Exactly the lines from the start of the data below through the line containing "Viewport: 1310px width, 634px height." must be returned, and no others.

##### Materials provided #####

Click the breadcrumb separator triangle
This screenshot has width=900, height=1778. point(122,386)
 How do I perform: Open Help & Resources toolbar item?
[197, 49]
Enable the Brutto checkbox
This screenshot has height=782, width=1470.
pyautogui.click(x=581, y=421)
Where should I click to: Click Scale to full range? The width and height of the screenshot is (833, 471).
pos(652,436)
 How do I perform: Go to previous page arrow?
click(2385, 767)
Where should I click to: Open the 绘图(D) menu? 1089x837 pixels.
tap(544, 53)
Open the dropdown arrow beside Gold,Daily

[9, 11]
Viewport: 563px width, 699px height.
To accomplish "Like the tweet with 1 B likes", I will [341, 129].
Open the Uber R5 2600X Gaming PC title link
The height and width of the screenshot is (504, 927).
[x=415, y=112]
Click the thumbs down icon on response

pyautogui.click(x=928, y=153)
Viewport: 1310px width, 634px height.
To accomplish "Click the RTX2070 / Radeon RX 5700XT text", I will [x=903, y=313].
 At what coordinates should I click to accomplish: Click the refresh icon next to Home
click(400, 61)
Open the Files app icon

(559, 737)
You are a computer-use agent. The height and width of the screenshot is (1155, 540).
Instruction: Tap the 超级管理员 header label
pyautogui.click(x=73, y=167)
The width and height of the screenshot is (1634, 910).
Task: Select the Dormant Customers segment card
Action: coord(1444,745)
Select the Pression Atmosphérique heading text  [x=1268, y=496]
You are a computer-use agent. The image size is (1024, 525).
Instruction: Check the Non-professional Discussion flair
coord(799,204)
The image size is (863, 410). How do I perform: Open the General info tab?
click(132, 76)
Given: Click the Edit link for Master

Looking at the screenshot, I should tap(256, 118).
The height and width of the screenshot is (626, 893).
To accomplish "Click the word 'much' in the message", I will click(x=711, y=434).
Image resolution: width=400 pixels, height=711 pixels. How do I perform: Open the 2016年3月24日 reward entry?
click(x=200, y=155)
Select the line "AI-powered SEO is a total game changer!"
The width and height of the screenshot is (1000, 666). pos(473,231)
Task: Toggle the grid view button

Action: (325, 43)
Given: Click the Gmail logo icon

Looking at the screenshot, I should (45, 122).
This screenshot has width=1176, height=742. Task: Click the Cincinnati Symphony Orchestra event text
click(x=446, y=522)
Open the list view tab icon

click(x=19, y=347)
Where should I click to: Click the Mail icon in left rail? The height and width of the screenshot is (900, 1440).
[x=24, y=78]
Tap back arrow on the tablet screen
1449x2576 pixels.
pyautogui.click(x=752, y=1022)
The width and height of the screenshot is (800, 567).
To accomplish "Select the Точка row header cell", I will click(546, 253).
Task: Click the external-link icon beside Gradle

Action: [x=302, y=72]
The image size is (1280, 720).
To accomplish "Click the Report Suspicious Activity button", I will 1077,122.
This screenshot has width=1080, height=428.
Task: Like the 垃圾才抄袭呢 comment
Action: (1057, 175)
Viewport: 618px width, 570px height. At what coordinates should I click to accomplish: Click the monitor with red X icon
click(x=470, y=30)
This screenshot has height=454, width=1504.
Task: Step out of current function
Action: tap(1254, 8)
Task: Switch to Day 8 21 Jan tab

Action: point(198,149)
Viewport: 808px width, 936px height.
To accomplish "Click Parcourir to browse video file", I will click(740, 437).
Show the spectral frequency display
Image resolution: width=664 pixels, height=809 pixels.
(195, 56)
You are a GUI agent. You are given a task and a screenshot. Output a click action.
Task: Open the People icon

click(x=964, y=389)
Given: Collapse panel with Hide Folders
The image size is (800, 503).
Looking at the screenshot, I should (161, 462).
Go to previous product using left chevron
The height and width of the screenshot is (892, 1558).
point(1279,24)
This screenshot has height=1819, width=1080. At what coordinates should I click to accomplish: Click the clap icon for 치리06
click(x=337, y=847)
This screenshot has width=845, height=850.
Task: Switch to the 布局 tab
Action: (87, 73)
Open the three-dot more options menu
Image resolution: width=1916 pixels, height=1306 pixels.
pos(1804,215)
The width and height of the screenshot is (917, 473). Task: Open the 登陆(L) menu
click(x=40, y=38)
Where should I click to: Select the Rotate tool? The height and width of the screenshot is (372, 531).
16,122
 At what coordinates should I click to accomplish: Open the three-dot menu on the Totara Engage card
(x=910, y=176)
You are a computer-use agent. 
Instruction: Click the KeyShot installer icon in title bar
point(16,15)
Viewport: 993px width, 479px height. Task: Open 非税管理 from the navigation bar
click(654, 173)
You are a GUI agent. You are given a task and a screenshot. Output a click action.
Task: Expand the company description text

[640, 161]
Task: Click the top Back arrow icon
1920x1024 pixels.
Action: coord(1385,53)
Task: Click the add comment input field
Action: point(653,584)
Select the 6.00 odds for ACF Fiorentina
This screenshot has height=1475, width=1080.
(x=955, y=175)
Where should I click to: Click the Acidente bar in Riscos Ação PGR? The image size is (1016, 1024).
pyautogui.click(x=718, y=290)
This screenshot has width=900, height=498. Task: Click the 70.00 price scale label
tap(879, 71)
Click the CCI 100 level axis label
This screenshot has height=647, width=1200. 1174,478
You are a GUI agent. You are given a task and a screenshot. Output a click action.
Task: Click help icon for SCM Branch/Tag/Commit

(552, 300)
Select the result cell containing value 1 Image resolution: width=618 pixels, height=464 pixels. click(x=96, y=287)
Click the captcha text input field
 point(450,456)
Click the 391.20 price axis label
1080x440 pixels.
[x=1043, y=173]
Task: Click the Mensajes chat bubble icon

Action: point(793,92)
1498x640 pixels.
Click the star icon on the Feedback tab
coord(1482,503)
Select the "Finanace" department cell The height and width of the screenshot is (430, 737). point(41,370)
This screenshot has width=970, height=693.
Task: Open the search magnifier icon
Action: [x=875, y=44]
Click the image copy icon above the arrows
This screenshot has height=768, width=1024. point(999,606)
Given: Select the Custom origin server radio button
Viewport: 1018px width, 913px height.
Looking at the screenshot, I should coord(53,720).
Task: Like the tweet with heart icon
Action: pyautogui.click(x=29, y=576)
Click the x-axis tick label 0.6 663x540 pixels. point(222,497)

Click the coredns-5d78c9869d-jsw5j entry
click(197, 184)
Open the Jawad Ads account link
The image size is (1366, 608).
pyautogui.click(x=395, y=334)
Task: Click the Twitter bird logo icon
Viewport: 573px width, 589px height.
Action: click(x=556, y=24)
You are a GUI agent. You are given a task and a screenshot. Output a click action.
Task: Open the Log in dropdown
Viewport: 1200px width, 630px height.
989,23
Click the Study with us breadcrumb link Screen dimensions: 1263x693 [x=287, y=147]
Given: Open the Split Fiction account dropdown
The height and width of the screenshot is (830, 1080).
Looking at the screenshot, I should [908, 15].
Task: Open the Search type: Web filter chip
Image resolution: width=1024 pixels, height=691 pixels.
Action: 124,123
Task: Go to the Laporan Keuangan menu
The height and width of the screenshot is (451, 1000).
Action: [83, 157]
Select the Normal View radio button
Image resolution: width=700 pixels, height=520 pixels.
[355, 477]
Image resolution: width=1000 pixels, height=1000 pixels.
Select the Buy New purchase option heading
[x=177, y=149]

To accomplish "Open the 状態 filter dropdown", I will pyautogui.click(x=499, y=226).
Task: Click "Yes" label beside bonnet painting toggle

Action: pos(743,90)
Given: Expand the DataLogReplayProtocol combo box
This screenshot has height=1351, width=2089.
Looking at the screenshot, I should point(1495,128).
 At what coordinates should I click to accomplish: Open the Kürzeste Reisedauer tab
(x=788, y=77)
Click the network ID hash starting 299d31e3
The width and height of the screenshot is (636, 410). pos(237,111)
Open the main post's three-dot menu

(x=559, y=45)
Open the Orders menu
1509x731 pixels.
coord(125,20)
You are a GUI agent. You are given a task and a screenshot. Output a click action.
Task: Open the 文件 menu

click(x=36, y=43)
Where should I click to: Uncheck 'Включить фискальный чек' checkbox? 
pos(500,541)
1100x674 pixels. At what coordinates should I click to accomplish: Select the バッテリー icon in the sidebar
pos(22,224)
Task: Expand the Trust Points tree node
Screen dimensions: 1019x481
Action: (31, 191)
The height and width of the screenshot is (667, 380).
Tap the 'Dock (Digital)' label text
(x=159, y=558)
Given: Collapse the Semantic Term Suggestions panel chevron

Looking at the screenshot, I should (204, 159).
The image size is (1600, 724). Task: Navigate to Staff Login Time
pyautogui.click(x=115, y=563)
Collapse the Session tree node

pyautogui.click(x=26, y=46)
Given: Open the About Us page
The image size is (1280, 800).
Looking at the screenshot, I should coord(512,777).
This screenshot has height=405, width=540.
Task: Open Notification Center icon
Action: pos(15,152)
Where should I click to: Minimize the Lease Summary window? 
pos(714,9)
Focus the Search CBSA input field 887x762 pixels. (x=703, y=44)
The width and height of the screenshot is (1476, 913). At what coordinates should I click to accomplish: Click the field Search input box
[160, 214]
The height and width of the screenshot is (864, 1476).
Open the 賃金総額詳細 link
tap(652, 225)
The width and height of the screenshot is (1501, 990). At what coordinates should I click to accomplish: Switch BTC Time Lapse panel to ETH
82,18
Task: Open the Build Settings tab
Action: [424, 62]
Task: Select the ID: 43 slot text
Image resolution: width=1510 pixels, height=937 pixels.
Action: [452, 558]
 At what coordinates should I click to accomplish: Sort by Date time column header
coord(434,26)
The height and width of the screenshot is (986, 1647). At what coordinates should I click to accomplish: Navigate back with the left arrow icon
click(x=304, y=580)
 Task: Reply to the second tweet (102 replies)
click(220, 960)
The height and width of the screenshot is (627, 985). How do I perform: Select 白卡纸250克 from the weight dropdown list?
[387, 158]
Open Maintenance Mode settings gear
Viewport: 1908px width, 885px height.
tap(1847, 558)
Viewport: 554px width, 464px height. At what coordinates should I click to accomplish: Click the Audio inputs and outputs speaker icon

#####

#### [Task solution]
Click the breadcrumb separator triangle
This screenshot has width=900, height=1778. point(122,386)
 How do I perform: Open Help & Resources toolbar item?
[197, 49]
Enable the Brutto checkbox
This screenshot has height=782, width=1470.
pyautogui.click(x=581, y=421)
Where should I click to: Click Scale to full range? The width and height of the screenshot is (833, 471).
pos(652,436)
 How do I perform: Go to previous page arrow?
click(2385, 767)
Where should I click to: Open the 绘图(D) menu? 1089x837 pixels.
tap(544, 53)
Open the dropdown arrow beside Gold,Daily

[9, 11]
Viewport: 563px width, 699px height.
To accomplish "Like the tweet with 1 B likes", I will [341, 129].
Open the Uber R5 2600X Gaming PC title link
The height and width of the screenshot is (504, 927).
[x=415, y=112]
Click the thumbs down icon on response

pyautogui.click(x=928, y=153)
Viewport: 1310px width, 634px height.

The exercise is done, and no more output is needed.